▶ [YOUR GOAL]: Write the data out again exactly and in full.

Saved data entries:
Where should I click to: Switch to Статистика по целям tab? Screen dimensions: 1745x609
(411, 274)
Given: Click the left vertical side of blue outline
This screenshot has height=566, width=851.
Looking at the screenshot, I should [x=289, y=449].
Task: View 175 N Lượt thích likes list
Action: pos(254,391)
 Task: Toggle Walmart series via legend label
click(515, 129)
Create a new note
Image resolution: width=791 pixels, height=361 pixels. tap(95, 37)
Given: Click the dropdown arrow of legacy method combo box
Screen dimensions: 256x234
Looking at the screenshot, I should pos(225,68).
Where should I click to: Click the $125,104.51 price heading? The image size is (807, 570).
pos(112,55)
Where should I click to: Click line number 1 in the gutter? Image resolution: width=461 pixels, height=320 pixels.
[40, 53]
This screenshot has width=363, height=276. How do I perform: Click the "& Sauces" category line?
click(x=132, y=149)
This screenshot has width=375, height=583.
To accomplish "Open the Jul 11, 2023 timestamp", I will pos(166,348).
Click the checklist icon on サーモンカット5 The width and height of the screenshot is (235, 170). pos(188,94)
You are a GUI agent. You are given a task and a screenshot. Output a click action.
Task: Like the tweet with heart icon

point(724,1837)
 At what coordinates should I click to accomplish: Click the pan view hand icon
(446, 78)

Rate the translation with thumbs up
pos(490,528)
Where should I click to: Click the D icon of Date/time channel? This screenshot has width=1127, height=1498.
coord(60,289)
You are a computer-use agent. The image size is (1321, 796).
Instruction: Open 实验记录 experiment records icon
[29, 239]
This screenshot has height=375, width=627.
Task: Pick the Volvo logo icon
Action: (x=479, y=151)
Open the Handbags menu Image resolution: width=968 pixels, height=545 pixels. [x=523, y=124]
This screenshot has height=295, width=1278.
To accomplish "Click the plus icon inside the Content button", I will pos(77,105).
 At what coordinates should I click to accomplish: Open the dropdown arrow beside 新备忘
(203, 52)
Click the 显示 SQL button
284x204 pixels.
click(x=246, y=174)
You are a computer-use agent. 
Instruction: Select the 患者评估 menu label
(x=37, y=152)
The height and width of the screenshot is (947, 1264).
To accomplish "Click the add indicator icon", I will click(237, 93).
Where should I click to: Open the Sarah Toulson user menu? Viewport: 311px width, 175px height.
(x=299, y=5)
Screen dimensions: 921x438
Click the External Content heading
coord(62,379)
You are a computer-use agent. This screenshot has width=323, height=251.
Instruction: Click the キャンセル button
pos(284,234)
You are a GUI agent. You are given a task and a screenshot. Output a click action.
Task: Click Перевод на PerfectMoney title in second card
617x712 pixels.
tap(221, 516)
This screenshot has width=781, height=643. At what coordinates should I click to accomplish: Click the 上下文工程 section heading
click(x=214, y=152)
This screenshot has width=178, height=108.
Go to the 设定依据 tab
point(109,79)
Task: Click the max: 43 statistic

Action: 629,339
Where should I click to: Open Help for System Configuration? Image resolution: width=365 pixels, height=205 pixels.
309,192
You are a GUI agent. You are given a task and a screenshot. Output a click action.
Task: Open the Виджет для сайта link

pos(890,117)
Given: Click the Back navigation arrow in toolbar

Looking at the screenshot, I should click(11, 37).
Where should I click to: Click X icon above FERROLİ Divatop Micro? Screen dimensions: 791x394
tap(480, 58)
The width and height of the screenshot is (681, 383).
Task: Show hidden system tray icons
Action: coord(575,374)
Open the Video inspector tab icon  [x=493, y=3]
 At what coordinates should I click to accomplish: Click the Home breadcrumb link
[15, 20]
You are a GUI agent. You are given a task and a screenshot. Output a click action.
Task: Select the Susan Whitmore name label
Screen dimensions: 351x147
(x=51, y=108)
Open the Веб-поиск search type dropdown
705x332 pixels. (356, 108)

▶ [REPLY]:
Where should I click to: Switch to Статистика по целям tab? Screen dimensions: 1745x609
(411, 274)
Given: Click the left vertical side of blue outline
This screenshot has height=566, width=851.
Looking at the screenshot, I should [x=289, y=449].
Task: View 175 N Lượt thích likes list
Action: pos(254,391)
 Task: Toggle Walmart series via legend label
click(515, 129)
Create a new note
Image resolution: width=791 pixels, height=361 pixels. tap(95, 37)
Given: Click the dropdown arrow of legacy method combo box
Screen dimensions: 256x234
Looking at the screenshot, I should pos(225,68).
Where should I click to: Click the $125,104.51 price heading? The image size is (807, 570).
pos(112,55)
Where should I click to: Click line number 1 in the gutter? Image resolution: width=461 pixels, height=320 pixels.
[40, 53]
This screenshot has width=363, height=276. How do I perform: Click the "& Sauces" category line?
click(x=132, y=149)
This screenshot has width=375, height=583.
To accomplish "Open the Jul 11, 2023 timestamp", I will pos(166,348).
Click the checklist icon on サーモンカット5 The width and height of the screenshot is (235, 170). pos(188,94)
You are a GUI agent. You are given a task and a screenshot. Output a click action.
Task: Like the tweet with heart icon

point(724,1837)
 At what coordinates should I click to accomplish: Click the pan view hand icon
(446, 78)

Rate the translation with thumbs up
pos(490,528)
Where should I click to: Click the D icon of Date/time channel? This screenshot has width=1127, height=1498.
coord(60,289)
You are a computer-use agent. The image size is (1321, 796).
Instruction: Open 实验记录 experiment records icon
[29, 239]
This screenshot has height=375, width=627.
Task: Pick the Volvo logo icon
Action: (x=479, y=151)
Open the Handbags menu Image resolution: width=968 pixels, height=545 pixels. [x=523, y=124]
This screenshot has height=295, width=1278.
To accomplish "Click the plus icon inside the Content button", I will pos(77,105).
 At what coordinates should I click to accomplish: Open the dropdown arrow beside 新备忘
(203, 52)
Click the 显示 SQL button
284x204 pixels.
click(x=246, y=174)
You are a computer-use agent. 
Instruction: Select the 患者评估 menu label
(x=37, y=152)
The height and width of the screenshot is (947, 1264).
To accomplish "Click the add indicator icon", I will click(237, 93).
Where should I click to: Open the Sarah Toulson user menu? Viewport: 311px width, 175px height.
(x=299, y=5)
Screen dimensions: 921x438
Click the External Content heading
coord(62,379)
You are a computer-use agent. This screenshot has width=323, height=251.
Instruction: Click the キャンセル button
pos(284,234)
You are a GUI agent. You are given a task and a screenshot. Output a click action.
Task: Click Перевод на PerfectMoney title in second card
617x712 pixels.
tap(221, 516)
This screenshot has width=781, height=643. At what coordinates should I click to accomplish: Click the 上下文工程 section heading
click(x=214, y=152)
This screenshot has width=178, height=108.
Go to the 设定依据 tab
point(109,79)
Task: Click the max: 43 statistic

Action: 629,339
Where should I click to: Open Help for System Configuration? Image resolution: width=365 pixels, height=205 pixels.
309,192
You are a GUI agent. You are given a task and a screenshot. Output a click action.
Task: Open the Виджет для сайта link

pos(890,117)
Given: Click the Back navigation arrow in toolbar

Looking at the screenshot, I should click(11, 37).
Where should I click to: Click X icon above FERROLİ Divatop Micro? Screen dimensions: 791x394
tap(480, 58)
The width and height of the screenshot is (681, 383).
Task: Show hidden system tray icons
Action: coord(575,374)
Open the Video inspector tab icon  [x=493, y=3]
 At what coordinates should I click to accomplish: Click the Home breadcrumb link
[15, 20]
You are a GUI agent. You are given a task and a screenshot. Output a click action.
Task: Select the Susan Whitmore name label
Screen dimensions: 351x147
(x=51, y=108)
Open the Веб-поиск search type dropdown
705x332 pixels. (356, 108)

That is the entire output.